Au sein d’Ennahdha, le débat sur l’attitude à avoir avec AST était la question taboue qui pouvait révéler les divisions internes du parti et convaincre certains de ses membres de faire sécession. Le Premier ministre Jebali ainsi que le Ministre de l’Intérieur Ali Larayedh – qui a succédé depuis à Jebali – n’ont alors jamais mentionné AST comme un suspect, encore moins menacé de poursuivre l’organisation jihadiste pour les attaques violentes qu’elle a commises. Outre la peur de voir le parti se scinder, c’est sans doute la crainte de révéler les relations ambigües qu’Ennahdha entretient avec les jihadistes qui a empêché Jebali et Larayedh d’entreprendre des actions décisives.
Vers l’insurrection ?
L’agitation qui a suivi l’assassinat de Belaid pourrait accélérer la mise en œuvre des plans d’Abou Iyadh. L’insatisfaction généralisée constitue l’environnement le plus favorable aux organisations jihadistes telles qu’AST. Le potentiel éclatement d’Ennahdha serait une occasion en or pour Abou Iyadh qui pourrait attirer les durs d’Ennahdha dans une alliance soumise à ses conditions. Le parti de Ghannouchi était, en effet, à deux doigts de perdre le pouvoir. Or, Abou Iyadh a annoncé que dans cette éventualité, les « laïques devront marcher sur nos cadavres ».
Pendant ce temps, les graines de l’insurrection sont en train de germer. Les actions passées d’AST ne sont pas anodines, mais procèdent d’une logique complexe visant à saper l’autorité de l’Etat tout en gagnant le soutien d’une part non négligeable de la population. Si l’on ne parvient pas rapidement à mettre un terme au cycle de la violence politique, AST pourrait déclencher une insurrection à grande échelle. Pour l’instant, il est impossible de d’évaluer avec certitude les chances de succès des salafistes ; mais même dans l’hypothèse d’un échec, une simple tentative de leur part pourrait miner durablement la transition démocratique et déstabiliser le pays qui se trouve déjà dans un contexte géopolitique extrêmement fragile.
Pour un réveil de la société civile
La menace que représente AST étant de plus en plus tangible aujourd’hui, elle devrait être traitée comme une situation pré-insurrectionnelle.
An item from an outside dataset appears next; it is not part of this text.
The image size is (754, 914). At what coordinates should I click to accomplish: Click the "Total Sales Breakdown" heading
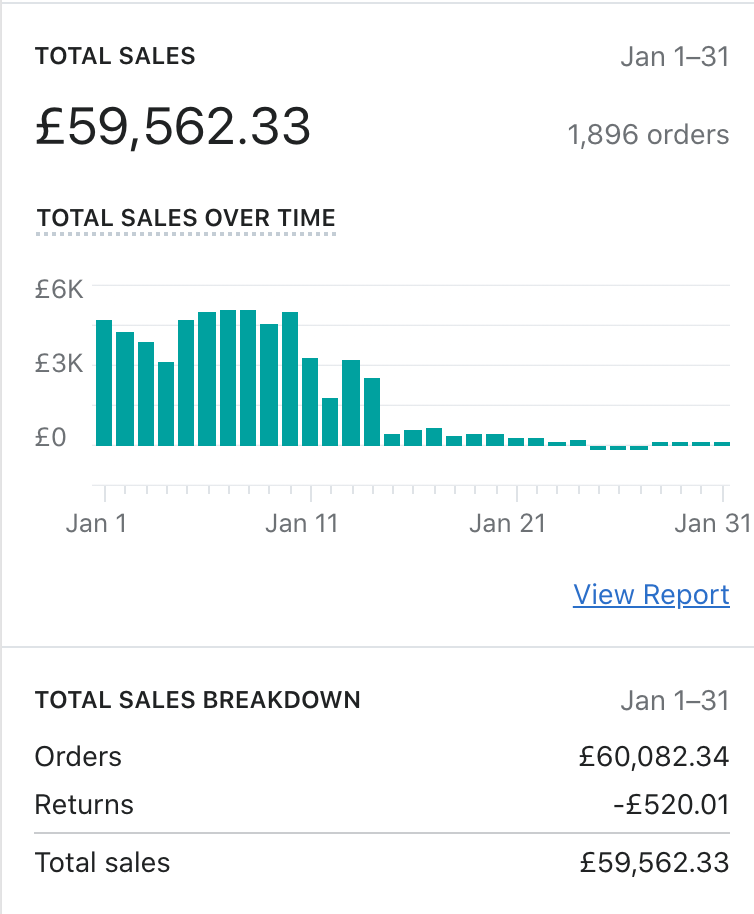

A cet effet, des contre-mesures à la stratégie d’AST devraient être prises sans délai. L’Etat et la société civile séculière doivent immédiatement s’atteler à résoudre les problèmes sociaux sur lesquels AST capitalise. Ensemble, ils doivent agir pour assurer la sécurité de la population et fournir des services sociaux aux populations qui en ont le plus besoin, tout en mettant en œuvre une stratégie de communication efficace. De plus, pour contrer les extrémistes, la société civile et les acteurs politiques doivent impérativement proposer une alternative idéologique, non pas nécessairement contraire aux valeurs islamiques, mais plutôt en accord avec l’héritage religieux libéral et tolérant de la Tunisie. Au-delà de tout, il est essentiel que l’Etat et la société civile moderniste commencent à établir un lien direct avec la population tunisienne.